Identification and validation of PARK7 as a novel mitochondria-related signature associated with immune microenvironment in asthma

Background: Asthma is one of the most common respiratory diseases characterized by immune cell infiltration. However, the roles of mitochondria-related genes and their crosstalk with immune cell infiltration in asthma remain unclear. This study aimed to investigate the role and interaction of mitochondria-related genes and the immune cells in asthma through both bioinformatic analysis and experimental approaches.

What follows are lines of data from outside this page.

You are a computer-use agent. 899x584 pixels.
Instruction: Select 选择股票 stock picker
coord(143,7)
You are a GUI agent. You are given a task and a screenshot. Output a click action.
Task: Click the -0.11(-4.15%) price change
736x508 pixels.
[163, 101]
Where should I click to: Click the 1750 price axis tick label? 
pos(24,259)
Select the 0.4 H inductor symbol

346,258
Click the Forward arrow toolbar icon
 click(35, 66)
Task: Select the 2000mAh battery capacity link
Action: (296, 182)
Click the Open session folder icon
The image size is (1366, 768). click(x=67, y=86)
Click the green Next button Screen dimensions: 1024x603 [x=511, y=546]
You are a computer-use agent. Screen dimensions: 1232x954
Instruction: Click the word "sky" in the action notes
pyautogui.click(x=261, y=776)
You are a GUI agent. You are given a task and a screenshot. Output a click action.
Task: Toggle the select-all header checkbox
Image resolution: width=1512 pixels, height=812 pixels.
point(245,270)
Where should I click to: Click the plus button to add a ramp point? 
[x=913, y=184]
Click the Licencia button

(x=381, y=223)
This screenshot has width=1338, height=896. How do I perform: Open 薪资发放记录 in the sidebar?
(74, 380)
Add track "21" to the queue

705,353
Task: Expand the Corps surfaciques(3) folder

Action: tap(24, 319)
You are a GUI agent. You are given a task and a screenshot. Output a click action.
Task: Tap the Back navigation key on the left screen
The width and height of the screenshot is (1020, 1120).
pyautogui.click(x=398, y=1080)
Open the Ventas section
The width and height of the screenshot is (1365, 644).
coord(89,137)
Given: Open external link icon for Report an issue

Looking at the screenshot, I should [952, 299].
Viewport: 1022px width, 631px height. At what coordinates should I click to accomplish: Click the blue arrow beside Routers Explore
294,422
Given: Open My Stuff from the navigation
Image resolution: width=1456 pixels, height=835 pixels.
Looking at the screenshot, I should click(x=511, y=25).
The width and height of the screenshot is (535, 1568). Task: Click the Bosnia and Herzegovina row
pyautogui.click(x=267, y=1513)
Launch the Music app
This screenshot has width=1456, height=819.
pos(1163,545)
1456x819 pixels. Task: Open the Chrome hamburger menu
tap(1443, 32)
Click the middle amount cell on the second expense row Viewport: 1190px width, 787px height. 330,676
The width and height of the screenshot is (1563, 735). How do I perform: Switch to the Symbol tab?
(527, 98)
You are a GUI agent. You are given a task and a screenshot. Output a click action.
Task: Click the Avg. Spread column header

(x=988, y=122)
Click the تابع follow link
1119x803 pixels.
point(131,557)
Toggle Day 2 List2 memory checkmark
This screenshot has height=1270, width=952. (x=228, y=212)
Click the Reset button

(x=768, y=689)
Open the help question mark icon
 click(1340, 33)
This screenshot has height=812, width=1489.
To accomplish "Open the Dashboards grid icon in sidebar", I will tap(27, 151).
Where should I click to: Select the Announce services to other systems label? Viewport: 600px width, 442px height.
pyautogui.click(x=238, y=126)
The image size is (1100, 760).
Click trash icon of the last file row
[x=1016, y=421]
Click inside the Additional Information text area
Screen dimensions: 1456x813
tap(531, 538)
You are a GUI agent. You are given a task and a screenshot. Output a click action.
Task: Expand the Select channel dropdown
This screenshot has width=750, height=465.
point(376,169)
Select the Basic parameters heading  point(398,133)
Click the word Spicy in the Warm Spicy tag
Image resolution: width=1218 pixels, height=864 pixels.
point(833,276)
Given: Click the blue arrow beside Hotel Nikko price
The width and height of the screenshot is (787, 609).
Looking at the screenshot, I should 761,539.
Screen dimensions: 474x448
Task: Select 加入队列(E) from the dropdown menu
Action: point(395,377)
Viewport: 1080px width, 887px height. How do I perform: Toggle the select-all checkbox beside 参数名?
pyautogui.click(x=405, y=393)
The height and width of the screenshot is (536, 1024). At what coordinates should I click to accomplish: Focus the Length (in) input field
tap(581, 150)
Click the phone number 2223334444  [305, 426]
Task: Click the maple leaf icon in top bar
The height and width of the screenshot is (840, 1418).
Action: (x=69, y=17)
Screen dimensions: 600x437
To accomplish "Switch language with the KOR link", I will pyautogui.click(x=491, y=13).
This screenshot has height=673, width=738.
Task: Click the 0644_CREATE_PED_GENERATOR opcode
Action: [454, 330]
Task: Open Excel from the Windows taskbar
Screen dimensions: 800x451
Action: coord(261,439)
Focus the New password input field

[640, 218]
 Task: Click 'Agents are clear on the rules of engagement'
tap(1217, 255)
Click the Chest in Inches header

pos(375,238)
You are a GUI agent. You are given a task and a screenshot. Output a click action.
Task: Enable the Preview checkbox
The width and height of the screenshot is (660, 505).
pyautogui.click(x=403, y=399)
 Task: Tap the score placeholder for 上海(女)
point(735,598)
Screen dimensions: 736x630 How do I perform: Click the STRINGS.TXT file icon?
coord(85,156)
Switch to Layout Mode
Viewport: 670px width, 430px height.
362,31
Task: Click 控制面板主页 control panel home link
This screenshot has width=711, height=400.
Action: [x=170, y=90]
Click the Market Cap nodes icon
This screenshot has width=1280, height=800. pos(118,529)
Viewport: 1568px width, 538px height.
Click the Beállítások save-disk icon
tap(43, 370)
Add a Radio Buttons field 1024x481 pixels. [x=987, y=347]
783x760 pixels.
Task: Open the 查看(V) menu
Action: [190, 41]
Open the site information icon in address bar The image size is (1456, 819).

Methods: The microarray data GSE76262 was obtained from NCBI GEO datasets, and differentially expressed genes (DEGs) were acquired by GEO2R. DAVID database was used for Gene Ontology, and Kyoto Encyclopedia of Genes and Genomes enrichment analyses. Mitochondrial genes were downloaded from Human MitoCarta3.0, and then Mitochondria-related DEGs (MitoDEGs) were obtained. STRING database was used to construct the Protein-Protein Interaction network, and then the hub genes were identified. The receiver operating characteristic curves were used to assess the diagnostic effects of hub genes in asthma patients. The infiltration of immune cells was analyzed by using the ImmuCellAI database. The expression of hub MitoDEGs was validated in an HDM-induced animal model. The compound-23 was utilized to investigate the function of PARK7 both in vivo and in vitro.

Results: Mitochondria were predicted to be involved in the pathology and physiology of asthma. The 47 MitoDEGs were identified, and three hub MitoDEGs (DNM1L, FIS1, and PARK7) were predicted to participate in asthma pathogenesis. Compared to DNM1L and FIS1, PARK7 had the most diagnostic effectiveness. The hub MitoDEGs were mainly positively associated with macrophages, monocytes, and CD8⁺T cells, while negatively associated with multiple CD4⁺T cells. Compared to the control group, the mRNA and protein expression levels of DNM1L, FIS1, and PARK7 were downregulated in the model group. Additionally, activating the function of PARK7 via compound-23 alleviated the mitochondrial damage, decreased the production of IL-25, IL-33, CCL17 and CCL20, subsequently improved the immune microenvironment and airway inflammation.

Conclusion: These results suggested that mitochondria-related genes were involved in the pathological processes of asthma, and verified the protective role of PARK7 in HDM-induced asthma models, which provided the potential insight into the clinical diagnosis and therapy of asthma.

Asthma; Diagnosis biomarkers; Immune cell infiltration; Mitochondria; PARK7.